December 19th, 2005 8:10 AM

Behavioral scientists long-ago determined that, when it comes to changing behavior, positive reinforcement works better than punishment.

With that in mind, this column has made it a point to record those [rare] occasions on which the Today show gives 'fair & balanced' treatment to the news. 

Let the record therefore show that on December 19th, 2005, Today gave reasonably even-handed treatment to the revelations that President Bush has authorized, without court order, the surveillance of phone calls suspected of being Al-Qaeda-related.

There were two outside guests.  Katie first interviewed Attorney General Alberto Gonzales.  She asked the obvious question: "What legal authority does the president have to avoid the normal process of obtaining court-approved search warrants before eavesdropping is conducted?"

Gonzales' answer was two-fold:

1. The 'inherent authority' of the president under the constitution as Commander-in-Chief to conduct intelligence.

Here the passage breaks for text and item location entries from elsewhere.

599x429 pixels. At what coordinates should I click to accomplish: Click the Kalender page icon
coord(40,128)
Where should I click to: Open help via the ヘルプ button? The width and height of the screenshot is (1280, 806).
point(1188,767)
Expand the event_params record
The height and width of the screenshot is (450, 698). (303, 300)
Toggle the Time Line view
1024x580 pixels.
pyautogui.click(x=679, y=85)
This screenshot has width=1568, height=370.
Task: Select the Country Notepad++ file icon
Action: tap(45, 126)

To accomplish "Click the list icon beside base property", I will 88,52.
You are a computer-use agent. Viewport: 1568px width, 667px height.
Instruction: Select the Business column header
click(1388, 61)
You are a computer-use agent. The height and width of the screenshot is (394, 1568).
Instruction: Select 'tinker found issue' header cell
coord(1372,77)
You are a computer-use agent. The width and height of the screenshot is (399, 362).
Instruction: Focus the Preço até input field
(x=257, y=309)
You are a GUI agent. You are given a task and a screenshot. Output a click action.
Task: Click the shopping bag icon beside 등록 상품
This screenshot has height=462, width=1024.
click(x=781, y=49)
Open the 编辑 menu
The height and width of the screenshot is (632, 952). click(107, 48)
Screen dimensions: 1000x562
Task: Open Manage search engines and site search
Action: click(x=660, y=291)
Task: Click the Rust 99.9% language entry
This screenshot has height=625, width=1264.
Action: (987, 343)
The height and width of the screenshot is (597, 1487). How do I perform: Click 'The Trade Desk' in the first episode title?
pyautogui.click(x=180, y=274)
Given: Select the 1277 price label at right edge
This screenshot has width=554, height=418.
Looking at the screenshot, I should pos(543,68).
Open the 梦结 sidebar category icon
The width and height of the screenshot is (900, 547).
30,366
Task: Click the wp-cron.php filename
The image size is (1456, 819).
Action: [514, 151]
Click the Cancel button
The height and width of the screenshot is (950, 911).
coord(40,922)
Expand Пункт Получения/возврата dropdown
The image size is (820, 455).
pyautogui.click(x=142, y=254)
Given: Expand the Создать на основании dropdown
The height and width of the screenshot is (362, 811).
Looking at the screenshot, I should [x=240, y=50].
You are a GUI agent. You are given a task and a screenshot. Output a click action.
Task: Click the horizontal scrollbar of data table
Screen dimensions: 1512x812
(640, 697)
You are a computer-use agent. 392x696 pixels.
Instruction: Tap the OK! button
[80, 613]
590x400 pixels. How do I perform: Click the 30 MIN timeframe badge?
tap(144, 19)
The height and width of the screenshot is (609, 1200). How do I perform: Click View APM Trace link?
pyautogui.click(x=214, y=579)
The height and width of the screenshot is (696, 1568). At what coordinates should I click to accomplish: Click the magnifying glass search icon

Black's Law Dictionary defines 'inherent powers' as 'powers over and beyond those explicitly granted in the Constitution or reasonably to be implied from express grants'.

2. The authorization to use military force passed by Congress just days after 9/11.

Couric's follow-up: "If the Foreign Intelligence Surveillance Act of 1978 requires you to get a special court to review warrants in a matter, why not do that, why not follow that rule of law?" 

Gonzales: "The Foreign Intelligence Surveillance Act does require a court order except where Congress otherwise gives authorization. We believe Congress has given that other authorization in this case.  That act was passed in 1978, changes in technology have been dramatic.  We need to be able to use other tools to act more quickly."

Gonzales emphasized that "this is not a program of domestic spying. One party to the call has to be outside the United States and we have to have a reasonable basis to believe that one of the parties to the call is a member of Al-Qaeda, related to Al-Qaeda or somehow helping our enemy defeat the United States."

NBC reporter David Gregory then interviewed President Bush's chief critic on the surveillance issue,  Senator Russ Feingold [D-WI]. 

Gregory's opening question tracked the logic of Gonzales' justification for the program.  Gregory quoted from the post-9/11 congressional resolution giving the president "all necessary and appropriate force in the war on terror," and asked "so why isn't the surveillance program consistent with that resolution?"

Feingold condemned the program as "an outrageous power grab. Nobody thought when we passed a resolution to invade Afghanistan and fight the war on terror that this was an authorization to allow a wiretapping against the law of the United States."

Gregory appeared unsatisfied by the answer, and essentially put Gonzales' 'inherent authority' argument to Feingold:

"But does the president as Commander-in-Chief have a right to wage war and to employ means in the pursuit of that war?"

When Feingold began to answer, saying the President had no right to act against the laws of the United States, Gregory cut him off energetically. "This was limited", he exclaimed,  "to persons speaking in the US to persons overseas having some connection to Al-Qaeda."

Gregory then hit Feingold with a question based on common-sense rather than legalisms:

"But Senator, don't you think a lot of Americans are listening to this debate and saying 'why wouldn't the President do this after 9/11?'  If the 9/11 Commission concluded that the real problem in the US before the attacks was that the government was out of synch in terms of sharing intelligence, sharing information, why wasn't this exactly the kind of thing the president should do?"

Feingold again claimed a lack of legal basis for the president's actions.  "They're trying to make this president a king.  It's absolutely shocking."  He called Gonzales' justifications "absurd."

Feingold concluded on an ominous note: "in 23 years as a legislator myself, I have rarely seen a situation where I'm more sure that the president has done something wrong here."  Considering that those 23 years covered the period of Bill Clinton's impeachment and Senate trial . . .

Katie then brought in Tim Russert to score the debate.

When Russert posed the issue in terms of why the administration undertook the surveillance without getting court orders, Couric emphatically put him on the spot:

"Well, why do you think, why do you think, Tim?"

Russert: "Obviously the president decided post-September 11th it could not wait for anything, and going to a judge at that time would be a hurdle that would be detrimental to trying to grab onto the information."

Couric asked yet another question seemingly exalting common sense over a legalistic approach:

"At the same time Tim, is this going to be a case of a debate by legal analysts and constitutional scholars versus Americans who say civil liberties are important but we don't want another September 11th?"

Russert conceded the point: "That is exactly right."

Katie did end the surveillance discussion by displaying on-screen a quote she handily had available from the late Supreme Court Justice Lewis Powell to the effect that freedoms can't be guaranteed if surveillance is conducted solely within the discretion of the executive branch.

Even so, both Couric and Gregory gave the administration a fair shake, essentially pitting common sense and the imperatives of war against the program's critics more legalistic approach.